The Hash Ribbon is not yet off to mark another bull run as the case with 2020’s market. Unfortunately, the indicator is warning investors to anticipate yet another period of price unsustainability.
Hash Ribbons use both the 30 and 60-day simple moving averages to deduce the participation of miners across the BTC network. The 30-day SMA falling below the 60-day SMA denotes miner capitulation, while the end of capitulation begins when the 30-day SMA breaks above the 60-day SMA.
The latest Hash Ribbon shows both MAs are nearing a crossover, with the 30-day SMA almost falling below the blue line, which therefore indicates the capitulatory phase. Furthermore, the current setup is similar to the June 20220 hash ribbon metric when BTC dropped from $31,150 to $20,000.

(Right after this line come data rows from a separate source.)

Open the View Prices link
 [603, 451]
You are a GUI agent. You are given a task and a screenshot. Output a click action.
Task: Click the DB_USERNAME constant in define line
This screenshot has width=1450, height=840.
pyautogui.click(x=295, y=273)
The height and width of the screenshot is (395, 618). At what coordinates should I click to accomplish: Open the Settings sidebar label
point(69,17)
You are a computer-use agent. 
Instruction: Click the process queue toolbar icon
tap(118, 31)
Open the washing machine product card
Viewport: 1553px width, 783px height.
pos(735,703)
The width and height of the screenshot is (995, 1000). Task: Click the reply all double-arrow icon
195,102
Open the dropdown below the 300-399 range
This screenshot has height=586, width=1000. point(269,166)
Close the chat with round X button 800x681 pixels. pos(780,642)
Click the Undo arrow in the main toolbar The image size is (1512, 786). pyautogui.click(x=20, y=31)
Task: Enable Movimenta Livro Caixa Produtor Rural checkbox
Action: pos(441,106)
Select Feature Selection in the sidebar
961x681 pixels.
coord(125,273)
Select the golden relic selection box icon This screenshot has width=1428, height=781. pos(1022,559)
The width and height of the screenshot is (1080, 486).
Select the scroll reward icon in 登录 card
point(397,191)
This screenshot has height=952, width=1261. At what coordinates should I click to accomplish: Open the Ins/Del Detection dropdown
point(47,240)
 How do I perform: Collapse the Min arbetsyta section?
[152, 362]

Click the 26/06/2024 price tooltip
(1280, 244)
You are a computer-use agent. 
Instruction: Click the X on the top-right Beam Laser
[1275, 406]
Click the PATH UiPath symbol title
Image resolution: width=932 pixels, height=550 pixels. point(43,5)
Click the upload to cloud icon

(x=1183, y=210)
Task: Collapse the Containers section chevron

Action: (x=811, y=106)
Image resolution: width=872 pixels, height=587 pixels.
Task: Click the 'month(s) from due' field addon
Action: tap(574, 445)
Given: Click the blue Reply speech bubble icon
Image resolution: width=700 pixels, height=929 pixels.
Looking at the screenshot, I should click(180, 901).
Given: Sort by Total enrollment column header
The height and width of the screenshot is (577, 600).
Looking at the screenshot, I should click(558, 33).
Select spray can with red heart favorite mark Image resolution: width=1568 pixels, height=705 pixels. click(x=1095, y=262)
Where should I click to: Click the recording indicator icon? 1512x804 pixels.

The financial cost of mining bitcoins, compared to the current price of the coin has proved strenuous for miners. Therefore sending a majority of them out of the network, which explains why the last two months of hash rate have been wiped out.
In case the capitulation phase picks up in November/December, there is a high chance of marking its longest phase in the history of BTC.
As shown on the Glassnode chart below, Bitcoin’s hash rate is declining towards record levels as a sign of miners shutting down operations. The hash rate is down to a yearly low that was last witnessed in July 2021.